La carne rappresenta la prima voce di spesa alimentare degli italiani (a livello domestico), con un peso di circa il 20% sul totale. Negli ultimi dieci anni il consumo si è ridotto in quantità di circa un 3% a fronte di un aumento a valore del 13%. In questo 2023, contraddistinto appunto da inflazione e calo nei consumi, quelli di carne hanno sofferto soprattutto di un “effetto sostituzione”: vale a dire un aumento dei consumi di carni bianche, più economiche, a scapito di quelle rosse.
Che consiglio possiamo dare alle industrie del settore carni, alla luce dell’attuale situazione socio economica?
Di tenere duro e di fare “filiera”. Solo attraverso un maggior coordinamento tra la parte allevatoriale e della trasformazione da un lato e confronti con la parte distributiva (in particolare GDO) dall’altro, si può garantire una sostenibilità economica a tutte le parti in causa, nell’auspicio di una ripresa economica e di uno scenario di mercato con meno incertezze.
Recentemente ha partecipato a un evento di Centro Carni Company. Che ritratto della filiera delle carni ne ha ricavato?
Ho recepito la volontà e il desiderio delle imprese di ottenere informazioni più dettagliate, sia sulle evoluzioni legislative che influenzano il loro ambito di lavoro e sia sulle tendenze del mercato: in questo modo si facilita la collaborazione tra i vari soggetti coinvolti nella catena produttiva. Siamo convinti che il dialogo e l’unità siano fondamentali – soprattutto in periodi difficili come quello attuale – per affrontare con efficacia le molteplici sfide che il settore deve fronteggiare.

Materiale fornito:

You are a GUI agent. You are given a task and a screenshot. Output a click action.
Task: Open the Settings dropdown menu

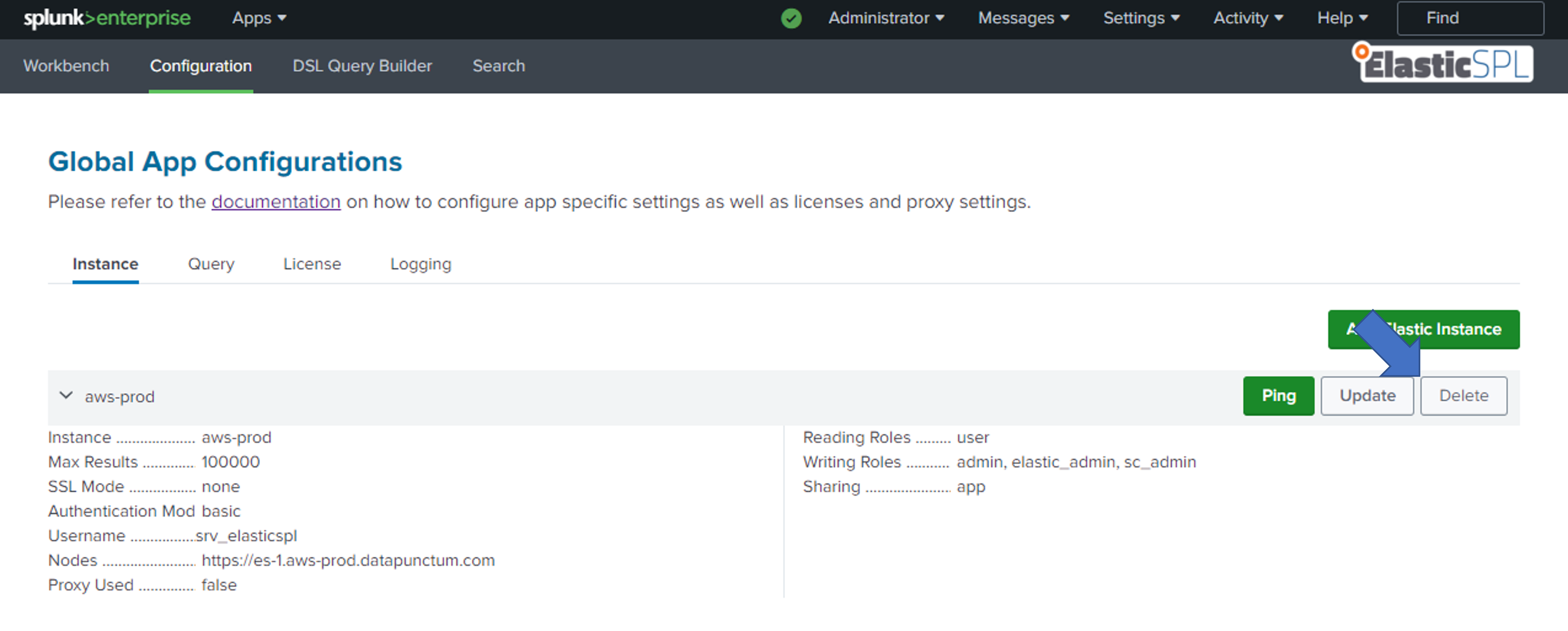1141,18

Consegna A: Riporti senza alcuna modifica il passo dell'articolo sulla carne che va da "La carne rappresenta" fino a "situazione socio economica?".
Consegna B: Secondo l'articolo sulla carne, quale quota del totale della spesa alimentare domestica degli italiani è destinata alla carne?

Risposta attesa A:
La carne rappresenta la prima voce di spesa alimentare degli italiani (a livello domestico), con un peso di circa il 20% sul totale. Negli ultimi dieci anni il consumo si è ridotto in quantità di circa un 3% a fronte di un aumento a valore del 13%. In questo 2023, contraddistinto appunto da inflazione e calo nei consumi, quelli di carne hanno sofferto soprattutto di un “effetto sostituzione”: vale a dire un aumento dei consumi di carni bianche, più economiche, a scapito di quelle rosse.
Che consiglio possiamo dare alle industrie del settore carni, alla luce dell’attuale situazione socio economica?

Risposta attesa B: Circa il 20% del totale.